Certain resolutions of the board of directors of the Company (the “Board”) and an authorized committee of the Board;

 

  (iv)

The SPAs;

 

  (v)

A good standing certificate with respect to the Company as issued by the Secretary of State on December 30, 2021; and

 

  (vi)

The Registration Statement, including the Base Prospectus, and exhibits thereto.

For purposes of this opinion letter, we have not reviewed any documents other than the Documents. We have assumed that there exists no provision in any document relating to the matters covered by this opinion letter that we have not reviewed that is inconsistent with the Documents or the opinions stated herein.
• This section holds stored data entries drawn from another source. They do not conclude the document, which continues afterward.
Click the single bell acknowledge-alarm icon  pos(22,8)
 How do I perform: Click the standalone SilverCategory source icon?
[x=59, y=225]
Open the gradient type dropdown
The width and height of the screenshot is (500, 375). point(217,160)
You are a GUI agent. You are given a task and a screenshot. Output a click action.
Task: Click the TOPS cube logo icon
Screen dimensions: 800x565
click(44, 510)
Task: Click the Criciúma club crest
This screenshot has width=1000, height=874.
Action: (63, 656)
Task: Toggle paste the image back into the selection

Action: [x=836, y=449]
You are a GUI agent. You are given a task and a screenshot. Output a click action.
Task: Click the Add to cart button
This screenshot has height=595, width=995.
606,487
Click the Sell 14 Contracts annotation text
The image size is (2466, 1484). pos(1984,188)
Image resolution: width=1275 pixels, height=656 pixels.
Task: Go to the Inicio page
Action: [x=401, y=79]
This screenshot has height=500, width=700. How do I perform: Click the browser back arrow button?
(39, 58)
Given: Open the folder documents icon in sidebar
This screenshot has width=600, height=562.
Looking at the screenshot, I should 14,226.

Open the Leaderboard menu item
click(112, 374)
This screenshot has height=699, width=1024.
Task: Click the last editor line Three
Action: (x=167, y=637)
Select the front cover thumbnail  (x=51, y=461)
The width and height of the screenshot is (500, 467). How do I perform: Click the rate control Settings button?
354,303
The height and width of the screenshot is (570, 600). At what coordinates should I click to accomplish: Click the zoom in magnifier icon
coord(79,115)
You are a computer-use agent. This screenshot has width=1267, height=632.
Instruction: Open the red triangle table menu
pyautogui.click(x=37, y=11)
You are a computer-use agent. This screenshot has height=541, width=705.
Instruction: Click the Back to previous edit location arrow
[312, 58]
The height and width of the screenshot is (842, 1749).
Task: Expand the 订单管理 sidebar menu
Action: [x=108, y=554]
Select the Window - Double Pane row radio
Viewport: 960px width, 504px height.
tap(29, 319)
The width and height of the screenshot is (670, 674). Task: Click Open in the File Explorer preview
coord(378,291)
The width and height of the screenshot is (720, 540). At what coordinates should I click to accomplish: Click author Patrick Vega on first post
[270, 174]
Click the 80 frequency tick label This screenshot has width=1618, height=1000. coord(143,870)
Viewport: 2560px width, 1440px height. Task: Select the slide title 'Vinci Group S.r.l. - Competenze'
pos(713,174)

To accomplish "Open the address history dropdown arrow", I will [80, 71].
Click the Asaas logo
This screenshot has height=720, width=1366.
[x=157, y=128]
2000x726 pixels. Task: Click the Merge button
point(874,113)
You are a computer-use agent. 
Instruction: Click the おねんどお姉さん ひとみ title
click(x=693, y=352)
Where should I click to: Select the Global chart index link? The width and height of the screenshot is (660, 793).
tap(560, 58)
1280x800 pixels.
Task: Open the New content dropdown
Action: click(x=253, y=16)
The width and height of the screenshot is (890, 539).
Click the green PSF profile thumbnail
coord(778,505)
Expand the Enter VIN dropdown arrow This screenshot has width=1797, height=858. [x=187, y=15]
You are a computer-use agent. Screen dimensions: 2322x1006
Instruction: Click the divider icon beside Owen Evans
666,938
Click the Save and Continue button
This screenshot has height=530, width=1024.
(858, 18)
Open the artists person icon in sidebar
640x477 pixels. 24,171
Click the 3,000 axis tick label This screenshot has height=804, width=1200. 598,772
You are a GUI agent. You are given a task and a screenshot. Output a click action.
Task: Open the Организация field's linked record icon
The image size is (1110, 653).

We have conducted no independent factual investigation of our own but rather have relied solely upon the Documents, the statements and information set forth therein and the additional matters recited or assumed herein, all of which we have assumed to be true, complete and accurate in all material respects. In rendering the opinions set forth below, we have assumed without investigation (i) the genuineness of all signatures on the Documents, (ii) the legal capacity under all applicable laws and regulations of all natural persons signing each of the Documents as or on behalf of the parties thereto, (iii) the authenticity of all Documents submitted to us as originals, (iv) the conformity to authentic original documents of all Documents submitted to us as copies and (v) that the Documents, in the forms submitted to us for our review, have not been and will not be, altered or amended in any respect material to our opinion as set forth herein.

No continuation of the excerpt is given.